= Jennifer Heller =

Jennifer Heller Wold, known commonly as Jennifer Heller, is a matchmaker, radio host, and former human resources executive. Heller co-hosted the shows "Lovetalk" and "The Dating Playbook" on the satellite radio service SiriusXM with Susan Rose. "Lovetalk" ran on Sirius XM Stars, and "The Dating Playbook" ran on Sirius XM Stars Too. Heller and Rose co-own the matchmaking firm Rose & Heller .
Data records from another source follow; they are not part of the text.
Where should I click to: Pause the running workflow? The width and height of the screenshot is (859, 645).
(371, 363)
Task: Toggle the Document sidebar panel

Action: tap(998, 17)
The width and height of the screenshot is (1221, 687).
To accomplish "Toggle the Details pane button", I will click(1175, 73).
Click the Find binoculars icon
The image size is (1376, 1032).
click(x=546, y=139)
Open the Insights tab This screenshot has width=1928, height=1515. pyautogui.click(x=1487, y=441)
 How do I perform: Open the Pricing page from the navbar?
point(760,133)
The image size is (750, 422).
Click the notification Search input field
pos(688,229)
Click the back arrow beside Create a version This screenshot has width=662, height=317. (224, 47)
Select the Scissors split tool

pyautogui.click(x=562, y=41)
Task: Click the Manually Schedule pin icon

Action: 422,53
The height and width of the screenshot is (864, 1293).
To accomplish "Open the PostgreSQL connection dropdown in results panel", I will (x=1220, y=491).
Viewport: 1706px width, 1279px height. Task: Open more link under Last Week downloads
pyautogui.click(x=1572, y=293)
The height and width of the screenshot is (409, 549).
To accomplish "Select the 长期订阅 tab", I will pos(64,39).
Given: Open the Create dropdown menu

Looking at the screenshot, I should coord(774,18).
==Early life and education==

Heller graduated from Morristown-Beard School in Morristown, New Jersey in 1980. She then completed her bachelor's degree in psychology at Tulane University in New Orleans. After college, Heller worked as a human resources executive at Standard & Poor's Corporation (a unit of Mcgraw-Hill Financial), Bergdorf Goodman, and Office.com (an Internet startup). She also served as the director of human resources at MTV Networks (a unit of Viacom). In 1995, Heller completed a certification at the New School for Social Research on administration of the Myers-Briggs Type Indicator.

==Rose and Heller dating service==

Heller and Rose co-founded the dating firm Rose & Heller Inc. in 2004 after meeting each other at their children's nursery school. They describe their complementary talents as "Rachael Ray meets Sex and the City". In 2009, an episode of the TV news program Nightline on ABC-TV featured their firm.